Mantik4MS_outline.svg
The typical workflow for machine learning (ML) developments consists of several steps including the preparation of data to allow for training, the training itself, the deployment on a computational system, and the inference to use the ML tool. Despite the apparently simple flow, each step involves details and complications that are very time-consuming, hinder reproducibility and prevent an easy exchange of models. The real problem is, however, the combinatorial complexity of the combination of the workflow parts: Data handling is already a task that stands on its own merit, given that there are many steps involved in pre-processing the data, and that weather and climate (W&C) data is larger than standard ML datasets including many physical fields with rather different properties and distributions. Apart from data processing, there are hundreds of possible choices for ML methods and models (for example deep neural network architectures), which necessitate informed design decisions as W&C data does not conform to standards of coloured images or textual data. Eventually, the cost of the deployment of a single method to different hardware architectures (for example, CPUs, GPUs, TPUs, FPGAs, or ASICs) is high, and each test may take many hours of careful engineering and interfacing with existing infrastructure within the W&C prediction workflow. The problem is exacerbated by the rapidly growing number of ML frameworks (PyTorch, TensorFlow, scikit-learn, MXNet and many more) that implement different methods, exhibit varying performance, and make use of different interfaces.
 
The use of ML models within the W&C workflow and inside of conventional models is another time-consuming and non-trivial aspect: whereas most ML models are implemented in Python, conventional W&C models are typically based on FORTRAN code. The automated interfacing of models with different languages (including FORTRAN, C, and Java families) is a precondition for good productivity. While many scientific groups were developing inefficient ad-hoc solutions for their specific W&C model framework, there is a lack of an approach to solve this problem for general W&C applications.
Optimising ML applications for W&C science requires an inter-disciplinary effort between HPC, ML, and W&C domain experts. Since it is impossible for anyone to be a leading expert in all three fields, MAELSTROM aims to separate concerns to the extent possible. The most efficient way to do this, is to create a level of abstraction in the form of workflow tools that will allow users to deploy their models through an API such that the user will not touch the details of the underlying hardware or software frameworks of the different components of the ML workflow. However, information on expected runtime and performance will be made accessible for optimisation. The workflow tools will also support users to choose the optimal HPC infrastructure available.
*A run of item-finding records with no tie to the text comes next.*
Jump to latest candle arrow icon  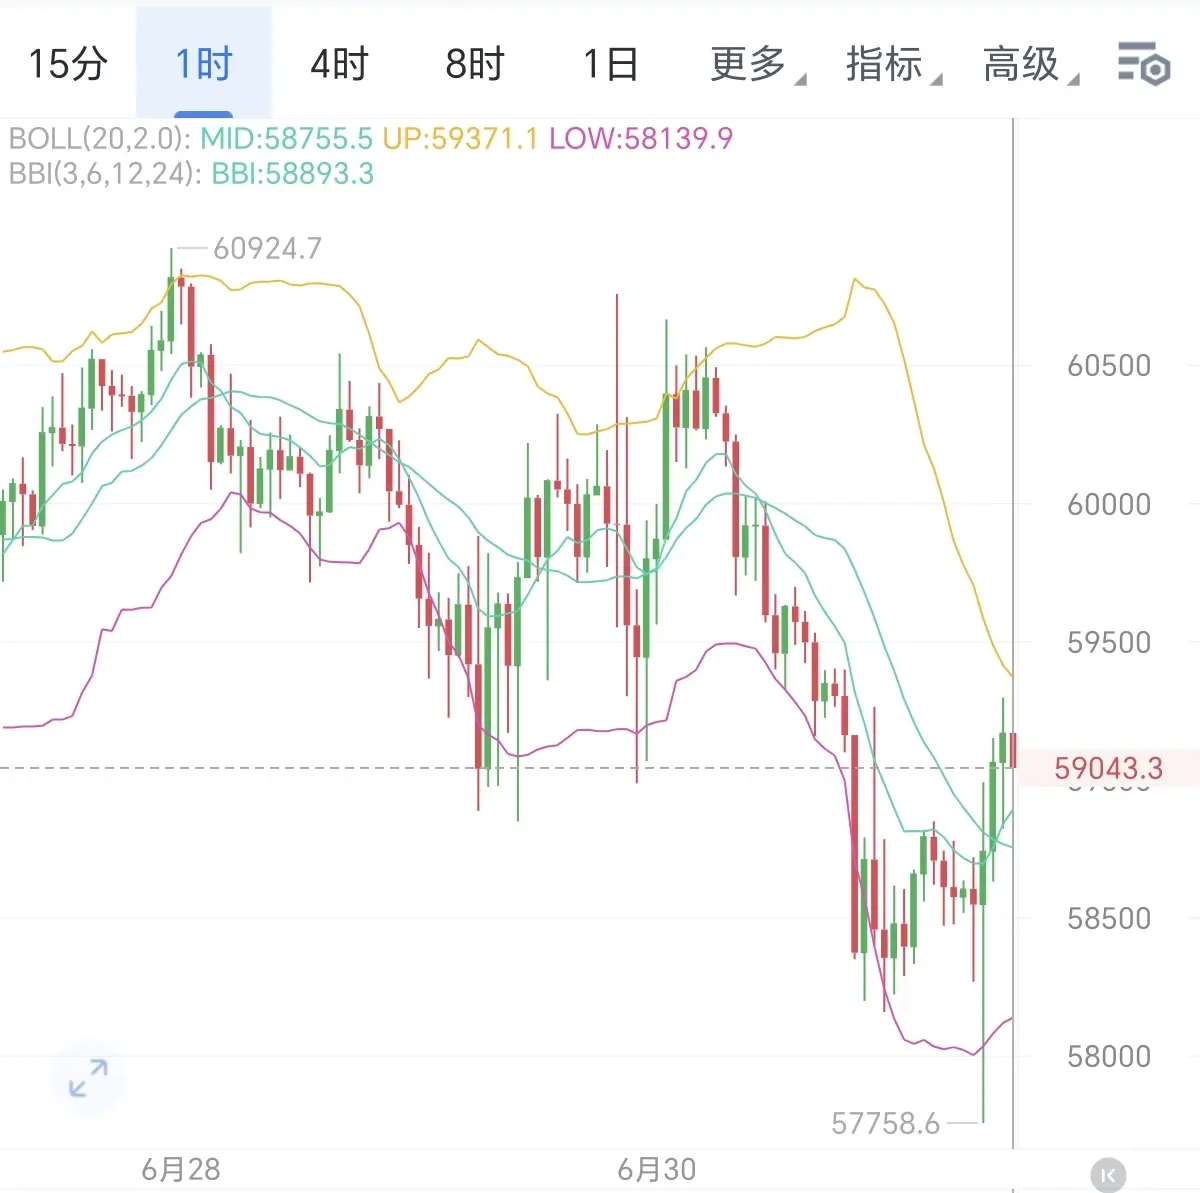tap(1107, 1174)
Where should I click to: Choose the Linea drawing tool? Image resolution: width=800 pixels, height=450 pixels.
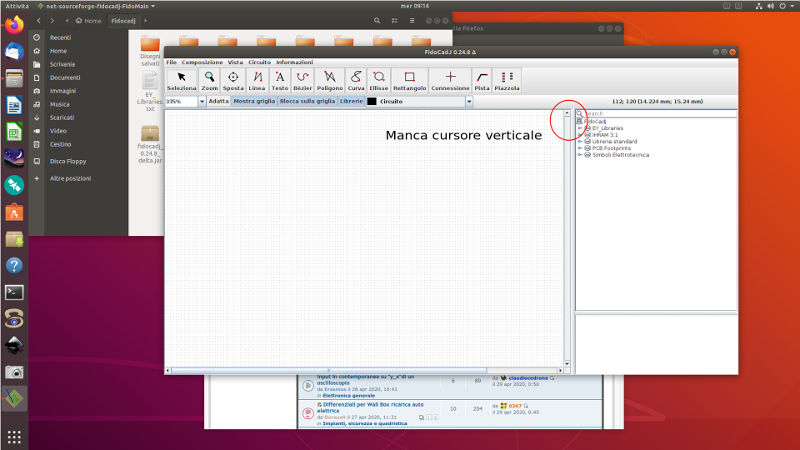pos(257,80)
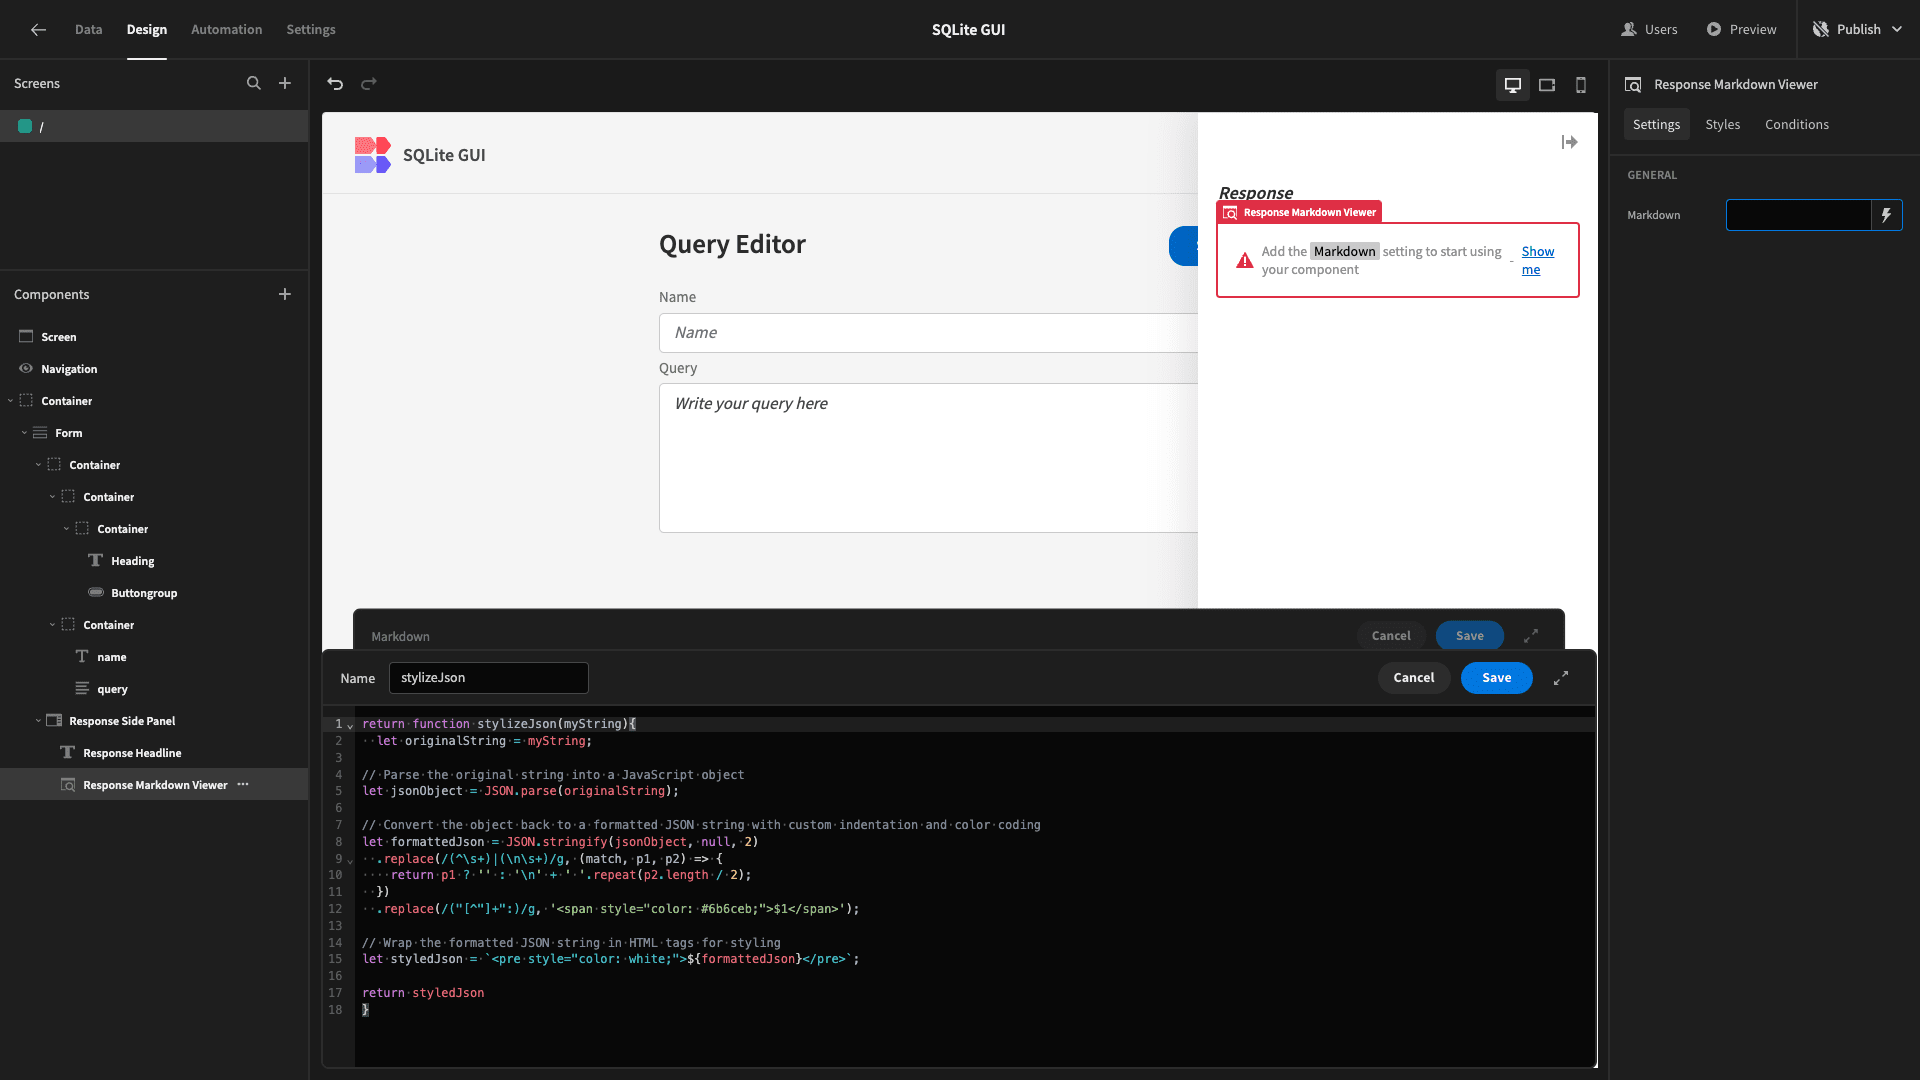
Task: Save the stylizeJson function
Action: (1496, 678)
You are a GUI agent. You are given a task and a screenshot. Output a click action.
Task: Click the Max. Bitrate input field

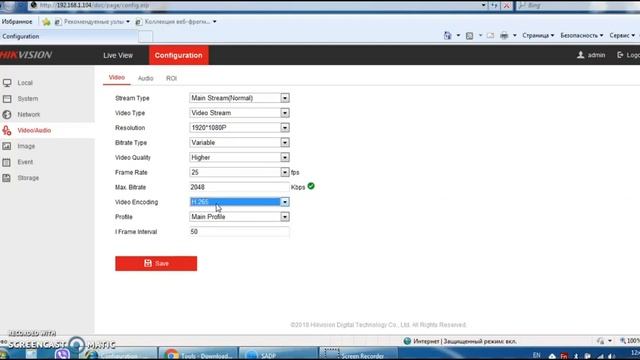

On the other hand, the same abstraction layer will allow HPC experts to monitor performance of ML solutions, to explore trade-offs (for example between energy use and time-to-solution) and to suggest improvements with no need for a detailed understanding of W&C applications.
Concerning the rigorous evaluation of ML models, there is currently no operational environment available that takes into account all ML workflow dimensions. This is about to change with Deep500, developed by a consortium and led by MAELSTROM partner ETH (https://www.deep500.org/). Deep500 is a description and benchmarking infrastructure for reproducible deep learning, aimed at scientific computing and HPC applications. The infrastructure is composed of modular, framework-independent components (such as dataset decoding and distributed optimisation) that are extended and combined into reproducible recipes, which can be run on various systems. The underlying protocol that will be used for the MAELSTROM workflow tools will be based on the Mantik protocol that was developed by 4cast and based on a micro-service-oriented platform. As other application domains, such as image processing, do not cover the specific data and complexity needs of physical applications in general and W&C prediction in particular, it is imperative to develop bespoke workflow tools for this domain that can be incorporated into the Deep500 framework. 
 
MAELSTROM will develop bespoke ML workflow tools for W&C applications that optimise collaborations between W&C, ML and HPC experts and allow for a prompt uptake and operational implementation of ML within W&C models as well as the performance benchmarking of ML solutions.
MAELSTROM will develop a comprehensive environment of workflow tools that allows for reproducible ML models and their collaborative exchange, comparison of solutions, and generalized deployment on a wide range of computing infrastructure. The workflow tools will be based on APIs and provide a User Interface. The core element for the MAELSTROM ML workflow tools are a flexible protocol and an open platform to realize the workflow on various computing infrastructures with many collaborators and across scientific domains. The tools will respect data protection and intellectual property.